Question : Quel regard portez-vous sur les réactions provoquées par le rapport consacré aux Frères musulmans en France ?
Georges Malbrunot : On voit bien qu’il y a peut-être de la part de certains responsables politiques une volonté de tout mettre sur le dos des Frères musulmans. Ce rapport commandé par le précédent ministre de l’Intérieur, Gérald Darmanin, appelle plusieurs remarques. D’abord, il est intéressant dans la mesure où il qualifie et quantifie la menace à travers les informations qui sont le fruit de notes de renseignements fiables et factuelles. Mais il a une limite dans la mesure où il ne prend en compte que la mouvance des Frères musulmans, en laissant de côté, par exemple, la question des réseaux salafistes qui sont aussi importants, sinon plus. S’il est pertinent de pouvoir quantifier, il ne faut pas tomber non plus dans la communication à outrance. Si l’on se fie aux chiffres publiés, le nombre de mosquées ou de centres islamiques liés à la confrérie ne représentent que 7 % des 2 800 lieux de cultes musulmans répertoriés sur le territoire français. Je ne pense pas que les Frères musulmans vont prendre le pouvoir demain, mais ce rapport confirme un certain nombre d’éléments que nous avions constatés en enquêtant sur le terrain, auprès de 25 centres islamiques qui avaient reçu de l’argent en provenance du Qatar. Ils confirment un entrisme et une volonté d’influencer les décisionnaires politiques. Une influence qui contredit notre modèle républicain, le vivre ensemble et le principe de la laïcité.

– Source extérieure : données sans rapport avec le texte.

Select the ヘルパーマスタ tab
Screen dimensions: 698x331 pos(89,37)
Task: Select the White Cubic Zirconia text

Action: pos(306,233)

Question : Comme dans vos enquêtes, l’ombre du Qatar apparaît dans des pages du rapport des renseignements français. Dans quelle mesure peut-on dire que l’émirat gazier a favorisé cet entrisme que vous venez d’évoquer ?
La prise de conscience du danger des Frères musulmans a été très tardive au niveau de nos responsables politiques. Emmanuel Macron, après son arrivée au pouvoir [en 2017, NDLR] a pointé du doigt cet entrisme, notamment sous l’angle du financement étranger, en particulier par le Qatar. Rappelons que le ministre de l’Intérieur qui a permis, à partir de 2003, aux Frères musulmans français d’entrer dans les instances représentatives de l’islam est Nicolas Sarkozy. Puis, sous sa présidence, ainsi que celle de François Hollande, les notes extrêmement précises rédigées par les agents des services de renseignement intérieur n’ont pas été suivies de conséquences. Parce que le Qatar était l’allié de la France. Doha, à travers des ONG et des individus privés, et travers l’Europe et ailleurs, a financé en France des associations et des centres islamiques qui étaient à 90 % proches de la mouvance des Frères musulmans. Donc oui, le Qatar a joué un certain rôle dans cet entrisme. Moins maintenant, depuis la prise de conscience étatique et aussi à la suite d’enquêtes comme celle relatée dans notre le livre Qatar Papers. Il n’y a plus eu de financement, par exemple par Qatar Charity. Mais lorsque nous sommes allés avec Emmanuel Macron au Qatar en 2021 [dans le cadre de la couverture d’’une tournée présidentielle dans le Golfe, NDLR], Laurent Nunez, alors coordonnateur national du renseignement et de la lutte contre le terrorisme [aujourd’hui préfet de police de Paris, NDLR], nous avait révélé que si Qatar Charity avait cessé de financer les institutions islamiques françaises, il y avait quinze autres ONG ou organisations qatariennes qui avaient pris le relais.
Question : N’est-ce pas paradoxal de soutenir une mouvance qui veut incarner une alternative islamique aux pouvoirs en place dans le monde arabe et ailleurs ? Quel est l’intérêt du Qatar ?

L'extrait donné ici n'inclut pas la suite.